Group Under Addition or Multiplication?: The set of numbers of the form 3n, where n ∈ Z. Question as in available in description below (photo).

New QMaths 11C Textbook

Would appreciate any help, I'm really finding this challenging.

1 Answer
Mar 4, 2018

#(3ZZ, +)# is a group. #(3ZZ, *)# is not a group.

Explanation:

A group #(S, @)# is a set #S# equipped with an operation #@# with the following properties:

  • #S# is closed under #@# (#a, b in S rarr a@b in S#)
  • #@# is associative (#a, b, c in S rarr (a@b)@c = a@(b@c)#)
  • There is an identity #e in S# (#a in S rarr a@e = e@a = a#)
  • Every element has an inverse (#a in S rarr EE b in S : a@b = b@a = e#)

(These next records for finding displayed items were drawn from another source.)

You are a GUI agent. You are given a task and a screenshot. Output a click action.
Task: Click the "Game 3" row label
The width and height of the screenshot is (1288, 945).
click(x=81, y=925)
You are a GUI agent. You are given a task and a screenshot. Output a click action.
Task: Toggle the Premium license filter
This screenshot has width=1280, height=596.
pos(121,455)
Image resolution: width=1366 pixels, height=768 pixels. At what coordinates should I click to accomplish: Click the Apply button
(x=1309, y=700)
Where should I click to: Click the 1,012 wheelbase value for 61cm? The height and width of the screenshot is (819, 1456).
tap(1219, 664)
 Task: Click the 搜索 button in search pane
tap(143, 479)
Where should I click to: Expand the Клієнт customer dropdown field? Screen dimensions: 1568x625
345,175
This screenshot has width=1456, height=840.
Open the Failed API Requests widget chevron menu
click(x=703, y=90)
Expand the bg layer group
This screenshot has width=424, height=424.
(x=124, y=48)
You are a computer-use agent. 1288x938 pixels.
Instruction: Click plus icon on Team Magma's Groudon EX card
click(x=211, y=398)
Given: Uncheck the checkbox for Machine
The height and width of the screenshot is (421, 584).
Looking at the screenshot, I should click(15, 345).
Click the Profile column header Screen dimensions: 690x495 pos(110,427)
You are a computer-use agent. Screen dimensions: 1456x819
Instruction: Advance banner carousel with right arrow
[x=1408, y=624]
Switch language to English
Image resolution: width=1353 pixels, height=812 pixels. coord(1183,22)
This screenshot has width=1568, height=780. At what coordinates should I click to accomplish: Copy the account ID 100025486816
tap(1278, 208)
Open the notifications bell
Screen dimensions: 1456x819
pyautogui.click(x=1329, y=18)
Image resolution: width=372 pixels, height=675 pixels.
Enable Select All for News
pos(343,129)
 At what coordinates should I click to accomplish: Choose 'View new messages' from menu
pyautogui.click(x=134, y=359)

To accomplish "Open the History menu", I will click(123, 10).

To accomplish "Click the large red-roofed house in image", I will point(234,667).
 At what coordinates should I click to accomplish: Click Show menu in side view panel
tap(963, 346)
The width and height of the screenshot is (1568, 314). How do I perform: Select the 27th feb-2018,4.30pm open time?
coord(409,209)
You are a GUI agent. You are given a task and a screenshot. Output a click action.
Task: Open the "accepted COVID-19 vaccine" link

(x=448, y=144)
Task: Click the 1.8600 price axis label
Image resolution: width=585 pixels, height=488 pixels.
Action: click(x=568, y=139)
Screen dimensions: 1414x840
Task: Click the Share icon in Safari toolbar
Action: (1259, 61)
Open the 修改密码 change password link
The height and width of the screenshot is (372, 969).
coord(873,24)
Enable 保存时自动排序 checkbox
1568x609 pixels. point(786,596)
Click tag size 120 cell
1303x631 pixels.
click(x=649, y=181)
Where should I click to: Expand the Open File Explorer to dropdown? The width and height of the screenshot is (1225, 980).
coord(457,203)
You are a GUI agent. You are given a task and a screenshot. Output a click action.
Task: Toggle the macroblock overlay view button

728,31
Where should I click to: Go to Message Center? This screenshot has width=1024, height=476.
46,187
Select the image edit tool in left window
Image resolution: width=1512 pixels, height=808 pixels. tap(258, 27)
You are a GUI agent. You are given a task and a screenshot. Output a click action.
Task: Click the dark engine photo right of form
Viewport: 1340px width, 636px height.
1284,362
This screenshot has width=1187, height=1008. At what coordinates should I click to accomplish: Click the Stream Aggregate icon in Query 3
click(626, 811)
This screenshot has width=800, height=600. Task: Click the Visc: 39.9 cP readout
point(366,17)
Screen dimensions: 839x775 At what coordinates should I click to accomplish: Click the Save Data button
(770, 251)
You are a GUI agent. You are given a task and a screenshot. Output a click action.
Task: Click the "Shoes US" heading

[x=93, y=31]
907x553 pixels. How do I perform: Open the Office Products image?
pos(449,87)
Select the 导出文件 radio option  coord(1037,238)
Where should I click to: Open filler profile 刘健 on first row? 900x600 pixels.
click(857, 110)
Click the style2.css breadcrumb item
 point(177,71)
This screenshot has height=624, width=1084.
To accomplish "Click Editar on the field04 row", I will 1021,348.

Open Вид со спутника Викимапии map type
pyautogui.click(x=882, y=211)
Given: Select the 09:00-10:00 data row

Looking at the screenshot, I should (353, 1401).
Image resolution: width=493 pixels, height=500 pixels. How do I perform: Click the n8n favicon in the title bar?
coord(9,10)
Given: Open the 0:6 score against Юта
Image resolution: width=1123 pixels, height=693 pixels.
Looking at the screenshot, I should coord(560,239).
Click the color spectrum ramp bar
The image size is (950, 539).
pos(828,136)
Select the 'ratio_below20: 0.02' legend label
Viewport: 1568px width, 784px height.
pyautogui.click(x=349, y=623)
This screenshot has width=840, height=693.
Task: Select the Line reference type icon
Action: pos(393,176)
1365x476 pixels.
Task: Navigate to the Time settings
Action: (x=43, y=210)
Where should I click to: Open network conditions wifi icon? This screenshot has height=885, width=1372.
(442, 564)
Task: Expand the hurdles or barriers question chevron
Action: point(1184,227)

Note that #(ZZ, +)# is a group, but #(ZZ, *)# is not since it lacks inverse elements.

What about #(3ZZ, +)# ?

  • If #3m, 3n in 3ZZ# then #3m + 3m = 3(m+n) in 3ZZ#. So #3ZZ# is closed under #+#
  • #+# is associative, since it is associative in #ZZ#
  • #0 = 3 * 0 in 3ZZ#. So #3ZZ# contains an identity for #+#
  • If #3m in 3ZZ# then #3(-m) in 3ZZ# and #3m+3(-m) = 0#. So every element has an inverse.

So #(3ZZ, +)# is a group.

What about #(3ZZ, *)# ?

  • If #3m, 3n in 3ZZ# then #(3m) * (3n) = 3(3mn) in 3ZZ#. So #3ZZ# is closed under #*#
  • #*# is associative, since it is associative in #ZZ#
  • #1# is not divisible by #3# so #1 !in 3ZZ#. Hence #3ZZ# contains no identity for #*#
  • #3ZZ# lacks multiplicative inverses. It does not even have an identity,

So #(3ZZ, *)# is not a group.